* _Exercise requirements_: Write out all the data again, exactly.

* _Information supplied_:
::::

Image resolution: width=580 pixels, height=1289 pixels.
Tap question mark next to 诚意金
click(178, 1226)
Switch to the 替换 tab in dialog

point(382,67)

::::

* _Exercise answer_:
Image resolution: width=580 pixels, height=1289 pixels.
Tap question mark next to 诚意金
click(178, 1226)
Switch to the 替换 tab in dialog

point(382,67)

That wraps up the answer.